Maybe because of the music, or because of the sunny gentleness of the day—and certainly because of McEwan—Lenox decided to climb to the crow’s nest. The murder could wait half an hour.

He checked with Mitchell, the officer on bridge watch, who shrugged and sent along a strong forecastleman to keep Lenox safe. The forecastlemen were the best seamen the ship had—by contrast the quarterdeckmen, for example, were of an advanced age that they no longer liked to go aloft, though Old Joe Coffey didn’t seem to mind—but evidently Mitchell could spare this one, a short, grinning, towheaded Swede named Andersen. He spoke in a rudimentary dialect of English that was almost wholly naval in origin, and therefore shockingly explicit. His stock of obscenities he seemed to view as ordinary, even courteous, and the rest of the crew found Andersen too funny to disabuse him of that impression.

“Fucking top, here you going!” he said cheerfully, then for the sake of decorum added, “Sir!”

Lenox felt a fool for it, after McEwan’s performance, but in his heart he knew from the outset that the ascent was the hardest physical task he had ever essayed. More than once he felt himself slipping and thanked the Lord for the rope looped around his midsection.

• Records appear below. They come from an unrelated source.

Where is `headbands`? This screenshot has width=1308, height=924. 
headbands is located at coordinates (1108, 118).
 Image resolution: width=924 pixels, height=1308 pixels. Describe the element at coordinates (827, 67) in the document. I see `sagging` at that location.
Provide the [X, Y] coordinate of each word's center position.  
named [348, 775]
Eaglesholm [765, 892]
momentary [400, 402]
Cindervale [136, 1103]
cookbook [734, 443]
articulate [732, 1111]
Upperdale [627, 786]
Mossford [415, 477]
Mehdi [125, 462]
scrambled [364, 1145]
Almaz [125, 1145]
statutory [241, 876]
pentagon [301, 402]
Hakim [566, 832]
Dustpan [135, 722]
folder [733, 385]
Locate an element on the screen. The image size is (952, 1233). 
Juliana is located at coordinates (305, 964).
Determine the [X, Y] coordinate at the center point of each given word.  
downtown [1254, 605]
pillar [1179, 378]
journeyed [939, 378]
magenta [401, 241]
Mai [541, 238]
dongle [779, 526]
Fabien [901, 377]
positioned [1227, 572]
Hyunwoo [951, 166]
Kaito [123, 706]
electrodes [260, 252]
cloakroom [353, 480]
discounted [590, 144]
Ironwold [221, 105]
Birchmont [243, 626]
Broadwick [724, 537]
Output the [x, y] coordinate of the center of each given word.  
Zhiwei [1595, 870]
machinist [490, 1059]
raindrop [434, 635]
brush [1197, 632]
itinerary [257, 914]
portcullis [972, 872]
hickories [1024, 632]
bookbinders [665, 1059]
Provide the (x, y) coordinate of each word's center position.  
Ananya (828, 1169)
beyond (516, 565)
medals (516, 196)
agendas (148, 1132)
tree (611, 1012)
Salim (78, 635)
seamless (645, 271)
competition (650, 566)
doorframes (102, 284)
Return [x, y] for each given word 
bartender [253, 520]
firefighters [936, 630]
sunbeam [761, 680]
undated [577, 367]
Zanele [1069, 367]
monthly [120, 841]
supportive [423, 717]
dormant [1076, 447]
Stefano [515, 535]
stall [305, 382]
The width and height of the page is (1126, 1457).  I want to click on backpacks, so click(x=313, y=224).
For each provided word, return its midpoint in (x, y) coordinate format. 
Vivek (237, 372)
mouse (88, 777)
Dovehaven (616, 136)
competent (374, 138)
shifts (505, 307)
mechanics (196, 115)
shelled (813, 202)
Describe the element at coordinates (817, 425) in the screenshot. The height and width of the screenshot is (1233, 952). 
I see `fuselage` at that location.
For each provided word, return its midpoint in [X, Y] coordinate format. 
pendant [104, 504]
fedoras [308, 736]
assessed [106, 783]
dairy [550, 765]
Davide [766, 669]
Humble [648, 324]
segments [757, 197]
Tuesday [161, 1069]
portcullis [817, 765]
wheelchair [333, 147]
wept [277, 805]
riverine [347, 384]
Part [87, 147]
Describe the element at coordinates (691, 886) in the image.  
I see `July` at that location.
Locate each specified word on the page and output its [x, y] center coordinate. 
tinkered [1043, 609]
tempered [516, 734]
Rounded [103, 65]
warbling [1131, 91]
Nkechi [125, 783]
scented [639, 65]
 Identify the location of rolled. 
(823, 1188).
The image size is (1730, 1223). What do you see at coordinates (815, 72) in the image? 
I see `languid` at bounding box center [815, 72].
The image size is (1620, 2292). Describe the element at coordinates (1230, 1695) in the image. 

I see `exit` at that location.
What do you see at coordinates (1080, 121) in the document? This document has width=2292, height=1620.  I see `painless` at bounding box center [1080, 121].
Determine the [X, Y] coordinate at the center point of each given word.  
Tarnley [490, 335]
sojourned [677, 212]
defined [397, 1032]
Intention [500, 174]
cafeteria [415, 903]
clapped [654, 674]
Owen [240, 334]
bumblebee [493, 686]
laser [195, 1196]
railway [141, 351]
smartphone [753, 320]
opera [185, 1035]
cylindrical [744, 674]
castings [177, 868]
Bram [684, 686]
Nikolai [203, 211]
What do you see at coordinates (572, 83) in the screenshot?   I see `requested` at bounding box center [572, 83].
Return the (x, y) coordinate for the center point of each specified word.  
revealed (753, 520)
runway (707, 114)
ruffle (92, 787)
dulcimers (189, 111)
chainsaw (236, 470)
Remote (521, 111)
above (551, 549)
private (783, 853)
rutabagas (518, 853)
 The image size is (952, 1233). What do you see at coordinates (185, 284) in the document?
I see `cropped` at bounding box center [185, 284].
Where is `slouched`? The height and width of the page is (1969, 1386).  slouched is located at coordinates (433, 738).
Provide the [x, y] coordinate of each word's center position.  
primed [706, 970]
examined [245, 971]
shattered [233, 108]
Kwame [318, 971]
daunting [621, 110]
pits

After twenty yards or so the muscles in his legs were quivering and tired, and his hands a raw red from clinging desperately to the rope. Andersen, maddeningly, flung himself about the rigging like a monkey, making comments that were supposed to be encouraging, and which after a while Lenox stopped answering.

Don’t look down, he exhorted himself over and over, even though looking up was no treat, but after he had gone about halfway toward the crow’s nest he nonetheless made the mistake of glancing toward the deck.

His stomach went heavy and hollow, all the air sucked out of his midsection.

“We’d better go back down,” he said to Andersen.